● EXERCISE INSTRUCTIONS:
(A) List every distinct username that appears after an @ sign in the Wikipedia comments, naming each only once.
(B) Reproduce the part of the Wikipedia comments that opens with the words containing "AI is only as" and closes with "just online chatter.".

● SOURCE EXTRACT:
It seems Netflix can propagate people up the Wiki charts!
I might use Wiki once a month? Not too often.
So far, it seems reliable
Hugs!
Unless a topic is controversial with divided opinions, Wikipedia is a good source of information.
I guess I’m not surprised about the #1 read article when you consider what continues to happen in America politically.
I too am not surprised.
AI is only as good as where it gets its sources from. If they get it from the internet, then you already know how unreliable that can be in many cases. When using AI, what folks must remember is to ask for it to provide it's sources. Once you see where it get's its intel so to speak, you will have a better idea on what you can trust as reliable and what is just online chatter.
I also hold Wikipedia in the same regard since those that input alot of what is posted can be bias and unreliable.
But, as you say AI needs its sources, What happens when AI drives its sources out of business?
@spunkycumfun That's the point, if you don't ask it, it won't tell. No different about where anything comes from. If you can trust the source, then you have the right start. If not, keep looking till you find what you are looking for.
@CallMeMrWrong69 Generally I need three sources saying the same thing before I believe it's true.
@spunkycumfun I go by that rule as well.
I occasionally use Wikipedia. The information I searched seemed accurate. I usually read other sources in addition for a more complete picture. For the Gemini summary on the search results page I usually pass it by. I do read that if I am looking for something specific regarding the steps on a photo editing feature or to find a camera menu setting. On a small number of occasions the info was unclear. In those cases, I go to the vendor documentation. THe AI summary is a shortcut for me.
I've now given up on Google's AI Overview. As you say, Wikipedia is just a start, and in my opinion a good starting place, before looking at other sources. At least Wikipedia, unlike many AI tools, provides sources and references.
@spunkycumfun Yes, the references are quite helpful
I use Wikipedia quite a bit. Maybe not everyday but regularly. I find the results quite accurate (at least as far as I can verify). If does not surprise me that most AI models are directly stealing from it. Isn't that what most grade school kids did when Wikipedia first came out?
. I'll be very interested in the results of your study.
I wonder what AI will do without Wikipedia!
@spunkycumfun I bet it will hallucinate heavily.
@MaxxxPleasure711 It will hallucinate as you say and then just make it up in a trippy way!
I occasionally use Wikipedia to find out what novel a movie is based on so I can read the novel instead.
The novel is often better than the film.
Rarely. No
I can't imagine a Wiki-free life!

● INFORMATION PROVIDED:
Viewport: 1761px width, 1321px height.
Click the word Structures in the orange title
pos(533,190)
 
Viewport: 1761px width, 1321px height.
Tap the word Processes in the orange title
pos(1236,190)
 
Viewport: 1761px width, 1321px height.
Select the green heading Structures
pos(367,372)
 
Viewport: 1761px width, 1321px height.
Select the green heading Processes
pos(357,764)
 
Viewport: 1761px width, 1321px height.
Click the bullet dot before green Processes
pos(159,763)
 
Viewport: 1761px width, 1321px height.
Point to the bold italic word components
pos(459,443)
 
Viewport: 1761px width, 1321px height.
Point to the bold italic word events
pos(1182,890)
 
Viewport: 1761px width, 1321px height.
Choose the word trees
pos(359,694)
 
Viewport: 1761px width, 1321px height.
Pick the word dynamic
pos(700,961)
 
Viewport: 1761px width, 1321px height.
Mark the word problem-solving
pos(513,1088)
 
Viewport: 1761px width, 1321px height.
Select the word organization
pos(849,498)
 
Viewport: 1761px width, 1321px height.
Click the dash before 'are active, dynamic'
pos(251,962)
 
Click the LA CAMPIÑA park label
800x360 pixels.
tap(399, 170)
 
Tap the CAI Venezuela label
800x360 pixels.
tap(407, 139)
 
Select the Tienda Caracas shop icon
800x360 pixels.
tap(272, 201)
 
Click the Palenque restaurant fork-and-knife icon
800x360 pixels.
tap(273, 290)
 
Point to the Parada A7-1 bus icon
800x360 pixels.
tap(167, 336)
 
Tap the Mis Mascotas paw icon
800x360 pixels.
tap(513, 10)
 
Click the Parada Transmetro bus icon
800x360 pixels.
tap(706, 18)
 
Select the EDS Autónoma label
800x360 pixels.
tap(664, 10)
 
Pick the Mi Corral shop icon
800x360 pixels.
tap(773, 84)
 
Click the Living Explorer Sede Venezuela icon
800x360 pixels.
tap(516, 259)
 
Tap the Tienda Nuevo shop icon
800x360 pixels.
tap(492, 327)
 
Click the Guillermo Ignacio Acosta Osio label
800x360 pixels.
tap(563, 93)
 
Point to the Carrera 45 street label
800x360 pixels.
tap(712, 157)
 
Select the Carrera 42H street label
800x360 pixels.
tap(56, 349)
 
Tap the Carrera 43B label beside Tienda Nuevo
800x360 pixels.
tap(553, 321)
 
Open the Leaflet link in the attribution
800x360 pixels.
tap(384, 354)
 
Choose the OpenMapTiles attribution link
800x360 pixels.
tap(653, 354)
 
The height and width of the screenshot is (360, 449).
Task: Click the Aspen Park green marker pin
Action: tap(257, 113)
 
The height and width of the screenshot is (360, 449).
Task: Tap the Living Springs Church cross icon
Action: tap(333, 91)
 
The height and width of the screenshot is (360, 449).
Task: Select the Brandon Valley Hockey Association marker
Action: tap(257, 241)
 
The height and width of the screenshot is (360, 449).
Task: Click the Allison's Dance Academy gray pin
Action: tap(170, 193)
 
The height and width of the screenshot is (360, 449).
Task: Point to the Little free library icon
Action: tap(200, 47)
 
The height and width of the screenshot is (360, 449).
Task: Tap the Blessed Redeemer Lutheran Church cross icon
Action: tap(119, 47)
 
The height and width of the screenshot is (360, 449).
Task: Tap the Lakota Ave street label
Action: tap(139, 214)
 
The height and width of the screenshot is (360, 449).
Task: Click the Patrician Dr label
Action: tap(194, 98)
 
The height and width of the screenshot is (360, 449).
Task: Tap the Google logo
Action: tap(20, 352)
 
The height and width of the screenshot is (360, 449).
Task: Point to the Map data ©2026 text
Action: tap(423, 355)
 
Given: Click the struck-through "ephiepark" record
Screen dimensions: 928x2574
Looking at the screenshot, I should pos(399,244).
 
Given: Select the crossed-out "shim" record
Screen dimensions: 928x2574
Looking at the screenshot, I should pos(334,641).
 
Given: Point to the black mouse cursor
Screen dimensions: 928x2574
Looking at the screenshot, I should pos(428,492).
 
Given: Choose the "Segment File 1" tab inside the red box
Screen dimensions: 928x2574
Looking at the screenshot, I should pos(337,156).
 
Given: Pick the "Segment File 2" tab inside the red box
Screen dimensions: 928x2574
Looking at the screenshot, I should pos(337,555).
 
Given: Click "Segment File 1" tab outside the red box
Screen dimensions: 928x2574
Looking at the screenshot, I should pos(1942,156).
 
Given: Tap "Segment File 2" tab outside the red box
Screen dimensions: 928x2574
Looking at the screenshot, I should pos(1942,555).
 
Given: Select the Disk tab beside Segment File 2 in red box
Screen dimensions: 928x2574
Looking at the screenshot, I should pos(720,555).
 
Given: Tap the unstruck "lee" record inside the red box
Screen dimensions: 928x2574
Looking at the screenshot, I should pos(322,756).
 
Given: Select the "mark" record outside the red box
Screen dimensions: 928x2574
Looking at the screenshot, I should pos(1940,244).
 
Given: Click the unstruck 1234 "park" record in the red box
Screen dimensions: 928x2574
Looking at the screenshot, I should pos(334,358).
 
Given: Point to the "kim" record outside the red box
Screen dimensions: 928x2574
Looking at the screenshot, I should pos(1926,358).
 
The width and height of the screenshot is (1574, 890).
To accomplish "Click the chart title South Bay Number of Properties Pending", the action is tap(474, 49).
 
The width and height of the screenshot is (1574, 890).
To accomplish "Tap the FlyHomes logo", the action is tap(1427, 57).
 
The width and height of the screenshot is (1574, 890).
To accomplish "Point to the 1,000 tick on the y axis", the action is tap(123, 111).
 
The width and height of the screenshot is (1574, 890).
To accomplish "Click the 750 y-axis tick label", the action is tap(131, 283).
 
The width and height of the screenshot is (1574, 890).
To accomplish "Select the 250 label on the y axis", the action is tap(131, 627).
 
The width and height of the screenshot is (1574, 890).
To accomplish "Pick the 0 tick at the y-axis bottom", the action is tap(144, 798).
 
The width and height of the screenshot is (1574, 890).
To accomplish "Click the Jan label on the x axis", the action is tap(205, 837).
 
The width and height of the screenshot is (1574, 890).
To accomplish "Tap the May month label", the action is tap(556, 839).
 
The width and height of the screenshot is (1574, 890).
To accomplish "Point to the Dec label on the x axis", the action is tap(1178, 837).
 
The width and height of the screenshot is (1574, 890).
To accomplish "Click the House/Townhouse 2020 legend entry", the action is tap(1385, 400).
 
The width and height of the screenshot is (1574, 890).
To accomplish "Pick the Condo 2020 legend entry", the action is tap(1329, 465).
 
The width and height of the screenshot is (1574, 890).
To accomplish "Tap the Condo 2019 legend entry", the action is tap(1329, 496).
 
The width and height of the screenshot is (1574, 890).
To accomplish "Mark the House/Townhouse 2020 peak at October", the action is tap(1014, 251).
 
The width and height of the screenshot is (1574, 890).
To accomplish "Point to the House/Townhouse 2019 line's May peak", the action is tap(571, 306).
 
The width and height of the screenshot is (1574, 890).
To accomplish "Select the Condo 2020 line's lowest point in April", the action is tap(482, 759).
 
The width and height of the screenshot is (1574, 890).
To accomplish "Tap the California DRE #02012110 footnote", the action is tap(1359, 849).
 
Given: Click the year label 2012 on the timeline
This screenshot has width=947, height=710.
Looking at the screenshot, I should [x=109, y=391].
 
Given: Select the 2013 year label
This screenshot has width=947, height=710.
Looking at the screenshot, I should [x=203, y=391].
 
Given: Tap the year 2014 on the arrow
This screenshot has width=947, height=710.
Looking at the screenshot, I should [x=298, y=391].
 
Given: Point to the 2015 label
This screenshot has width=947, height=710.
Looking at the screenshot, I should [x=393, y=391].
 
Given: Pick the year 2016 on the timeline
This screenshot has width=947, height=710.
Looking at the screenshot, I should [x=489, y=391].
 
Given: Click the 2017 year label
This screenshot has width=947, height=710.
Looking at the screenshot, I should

● LIST OF ANSWERS:
(A) spunkycumfun, CallMeMrWrong69, MaxxxPleasure711

(B)
AI is only as good as where it gets its sources from. If they get it from the internet, then you already know how unreliable that can be in many cases. When using AI, what folks must remember is to ask for it to provide it's sources. Once you see where it get's its intel so to speak, you will have a better idea on what you can trust as reliable and what is just online chatter.